Toujours à Cotonou, l’espace Tchif, centre culturel polyvalent, a rouvert ses portes il y a six mois. Il s’investit dans la promotion du cinéma béninois et africain et tente de remplir ses 100 places au tarif individuel de 1 000 ou 2 000 francs CFA. Sa dernière projection sur la cybercriminalité, un fléau pourtant d’actualité au Bénin, n’a rassemblé que dix personnes. « Malheureusement, au Bénin, on préfère mettre des billets sur la tête des danseurs ou s’inviter à une table de bières plutôt que payer une place de cinéma », ironise Adrien Guillot, directeur de l’espace Tchif, pour justifier la faible fréquentation.
Au CanalOlympia, pourtant, l’affluence est en hausse. La projection de Criminal Squad, mercredi 21 mars, a rempli la moitié de la salle, d’une capacité de 300 places. Celle-ci est aux normes internationales, avec des équipements numériques modernes, un écran de 15 mètres de long sur 6 mètres de haut et des sièges confortables. « D’habitude, je n’aimais pas regarder des films seul. Mais avec l’ambiance de cette salle, ça vaut le détour, raconte Dodji, qui a payé sa place 1 500 francs CFA. Il n’y a pas de différence avec les cinémas européens. »
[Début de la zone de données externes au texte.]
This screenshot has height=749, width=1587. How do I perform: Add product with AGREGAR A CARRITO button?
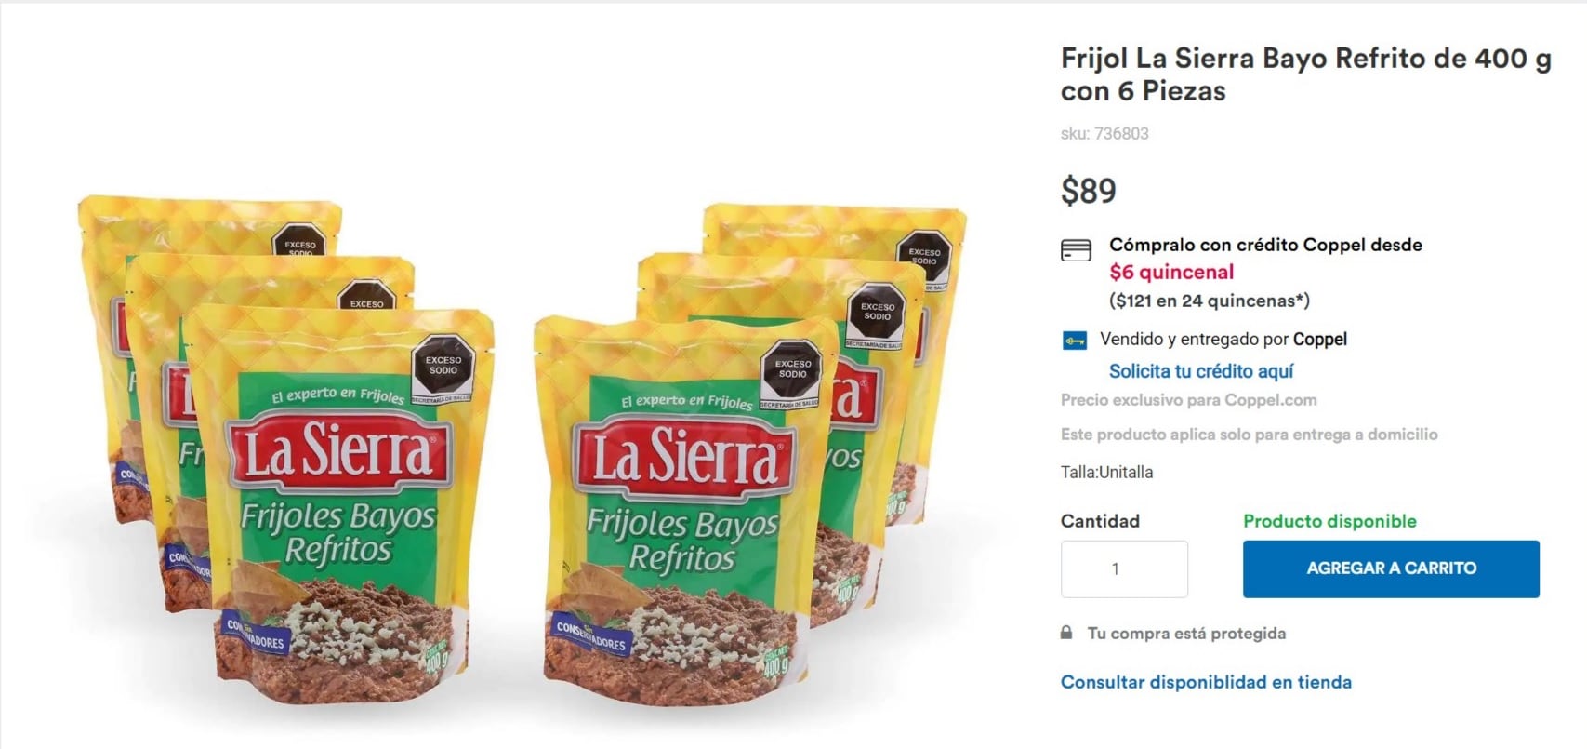pyautogui.click(x=1391, y=568)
CanalOlympia organise cinq séances par jour entre 11 heures et minuit, du mardi au dimanche. En journée, ce sont plutôt des comédies dramatiques, des documentaires ou des films familiaux, avant de laisser la place à des thrillers en soirée.
« Manque de vision »
Au Bénin, cela fait plus de trente ans que les salles de cinéma construites par l’Etat ont projeté leurs derniers films. Quelques-unes sont parfois louées pour des cérémonies religieuses ou des fêtes privées, les autres sont restées fermées. Pour relancer l’industrie cinématographique, l’Etat avait lancé en 2013 un processus de réhabilitation de deux salles à Cotonou (le Concorde et le Bénin) et de trois autres dans le nord du pays. Las, malgré la fin des travaux, elles n’ont toujours pas été rouvertes au public.
« Le gouvernement manque d’ambition et de vision. L’industrie cinématographique n’existe pas chez nous. C’est le rôle de l’Etat de remettre les salles en marche », fustige le cinéaste Sylvestre Amoussou, étalon d’argent au Festival panafricain du cinéma et de la télévision de Ouagadougou (Fespaco), en 2017, avec sa fiction L’Orage africain.
Depuis l’élection de Patrice Talon à la présidence du pays, en 2016, « l’Etat envisage une nouvelle stratégie, qui est la mise en gérance des salles de cinéma », explique Eric Todan, directeur du Centre national du cinéma et de l’image animée : « Au lieu de jouer le rôle de commerçant, l’Etat va transmettre la gestion de ces salles à des spécialistes privés. En contrepartie, une part des bénéfices sera versée à l’Etat. »
Le 21 février, le ministre de la culture, Oswald Homéky, a rencontré les acteurs culturels béninois, à qui il a présenté son plan de relance du secteur des arts et de la culture. S’agissant du cinéma, il a annoncé l’actualisation du Code de la cinématographie, l’accompagnement de la professionnalisation du secteur, la programmation et la diffusion des productions béninoises dans les communes et le soutien à l’accès au marché sous-régional.